What needs to be done> Set down exactly the lines below, starting at the one that contains "[Toggle Menu] (7, 8)" and ending at the one that contains "Winhub Gratis Bonus Codice (33, 2129)", with both of those lines included and nothing else.

[Entries shown — start]

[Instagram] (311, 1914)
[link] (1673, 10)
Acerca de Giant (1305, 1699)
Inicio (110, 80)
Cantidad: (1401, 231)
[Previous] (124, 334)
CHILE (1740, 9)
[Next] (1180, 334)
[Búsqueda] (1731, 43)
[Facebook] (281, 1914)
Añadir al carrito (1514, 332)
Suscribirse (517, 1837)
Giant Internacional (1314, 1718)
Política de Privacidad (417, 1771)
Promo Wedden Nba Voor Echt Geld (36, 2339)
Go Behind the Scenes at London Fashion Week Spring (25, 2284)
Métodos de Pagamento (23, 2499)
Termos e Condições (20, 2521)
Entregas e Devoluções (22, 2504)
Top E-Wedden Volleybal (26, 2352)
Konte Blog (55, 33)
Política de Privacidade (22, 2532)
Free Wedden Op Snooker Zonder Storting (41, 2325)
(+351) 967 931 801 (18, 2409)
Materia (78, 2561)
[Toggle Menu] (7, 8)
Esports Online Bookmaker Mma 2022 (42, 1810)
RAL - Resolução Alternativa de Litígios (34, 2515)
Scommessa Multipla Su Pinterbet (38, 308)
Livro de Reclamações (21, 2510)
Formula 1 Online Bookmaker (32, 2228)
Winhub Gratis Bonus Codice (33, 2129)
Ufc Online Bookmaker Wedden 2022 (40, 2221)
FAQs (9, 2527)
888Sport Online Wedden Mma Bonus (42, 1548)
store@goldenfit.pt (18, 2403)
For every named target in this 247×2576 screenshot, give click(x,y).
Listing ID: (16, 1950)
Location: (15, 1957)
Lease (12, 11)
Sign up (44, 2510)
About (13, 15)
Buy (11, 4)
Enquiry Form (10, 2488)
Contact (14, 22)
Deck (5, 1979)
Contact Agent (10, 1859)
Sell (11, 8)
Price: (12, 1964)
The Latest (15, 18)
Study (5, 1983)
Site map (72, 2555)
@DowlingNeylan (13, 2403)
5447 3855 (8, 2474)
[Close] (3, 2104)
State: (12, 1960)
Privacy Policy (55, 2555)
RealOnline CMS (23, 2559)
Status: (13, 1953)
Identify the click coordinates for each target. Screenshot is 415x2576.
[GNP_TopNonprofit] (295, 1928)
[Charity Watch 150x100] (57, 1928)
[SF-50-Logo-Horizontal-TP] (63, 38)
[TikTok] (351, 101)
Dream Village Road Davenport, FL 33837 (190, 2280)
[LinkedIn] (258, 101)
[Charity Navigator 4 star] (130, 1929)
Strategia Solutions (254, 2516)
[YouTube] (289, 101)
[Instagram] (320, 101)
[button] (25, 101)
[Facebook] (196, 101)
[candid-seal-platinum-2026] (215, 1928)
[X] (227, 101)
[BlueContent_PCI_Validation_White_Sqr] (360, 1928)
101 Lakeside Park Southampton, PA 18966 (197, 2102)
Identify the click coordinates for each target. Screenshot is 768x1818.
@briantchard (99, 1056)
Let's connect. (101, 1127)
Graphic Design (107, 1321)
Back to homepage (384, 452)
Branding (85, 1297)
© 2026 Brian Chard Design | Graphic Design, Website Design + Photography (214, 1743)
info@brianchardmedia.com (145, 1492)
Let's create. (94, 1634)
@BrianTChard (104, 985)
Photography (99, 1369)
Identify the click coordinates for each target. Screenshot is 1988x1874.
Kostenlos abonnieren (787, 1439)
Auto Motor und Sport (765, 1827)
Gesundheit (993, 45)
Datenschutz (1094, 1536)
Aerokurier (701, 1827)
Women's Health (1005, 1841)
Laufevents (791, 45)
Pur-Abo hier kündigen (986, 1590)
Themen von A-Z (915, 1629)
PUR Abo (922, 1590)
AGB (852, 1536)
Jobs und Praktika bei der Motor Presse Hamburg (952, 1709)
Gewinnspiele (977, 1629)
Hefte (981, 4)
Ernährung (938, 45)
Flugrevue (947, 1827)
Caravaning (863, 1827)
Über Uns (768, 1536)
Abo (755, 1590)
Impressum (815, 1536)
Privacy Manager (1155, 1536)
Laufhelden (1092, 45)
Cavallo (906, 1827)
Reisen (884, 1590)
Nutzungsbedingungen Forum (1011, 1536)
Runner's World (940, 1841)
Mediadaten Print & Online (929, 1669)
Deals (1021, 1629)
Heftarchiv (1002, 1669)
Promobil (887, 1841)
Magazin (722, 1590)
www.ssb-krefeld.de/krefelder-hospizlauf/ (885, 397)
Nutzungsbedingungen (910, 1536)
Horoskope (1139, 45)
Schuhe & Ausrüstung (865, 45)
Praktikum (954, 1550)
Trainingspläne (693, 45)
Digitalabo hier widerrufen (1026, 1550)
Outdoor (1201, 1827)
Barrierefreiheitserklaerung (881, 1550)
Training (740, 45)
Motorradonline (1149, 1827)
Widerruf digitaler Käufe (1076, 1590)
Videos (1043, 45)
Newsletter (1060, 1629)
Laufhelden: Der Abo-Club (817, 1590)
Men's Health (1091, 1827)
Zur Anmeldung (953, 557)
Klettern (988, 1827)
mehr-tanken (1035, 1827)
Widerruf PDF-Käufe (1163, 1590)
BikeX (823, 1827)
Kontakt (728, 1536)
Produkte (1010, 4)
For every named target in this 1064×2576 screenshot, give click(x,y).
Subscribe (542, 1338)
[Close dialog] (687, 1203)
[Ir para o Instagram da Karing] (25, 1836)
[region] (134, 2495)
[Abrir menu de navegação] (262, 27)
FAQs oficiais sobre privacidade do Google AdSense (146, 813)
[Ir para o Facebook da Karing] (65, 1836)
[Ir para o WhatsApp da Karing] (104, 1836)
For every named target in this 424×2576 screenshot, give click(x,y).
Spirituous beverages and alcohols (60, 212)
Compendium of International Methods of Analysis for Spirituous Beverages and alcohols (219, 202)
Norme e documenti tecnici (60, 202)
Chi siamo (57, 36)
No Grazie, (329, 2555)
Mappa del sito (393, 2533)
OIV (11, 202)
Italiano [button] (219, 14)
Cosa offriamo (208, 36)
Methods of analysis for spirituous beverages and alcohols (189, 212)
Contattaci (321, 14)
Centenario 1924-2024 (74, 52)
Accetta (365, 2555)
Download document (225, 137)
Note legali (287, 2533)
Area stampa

[Entries shown — finish]

Result of this exercise>
[Toggle Menu] (7, 8)
Esports Online Bookmaker Mma 2022 (42, 1810)
RAL - Resolução Alternativa de Litígios (34, 2515)
Scommessa Multipla Su Pinterbet (38, 308)
Livro de Reclamações (21, 2510)
Formula 1 Online Bookmaker (32, 2228)
Winhub Gratis Bonus Codice (33, 2129)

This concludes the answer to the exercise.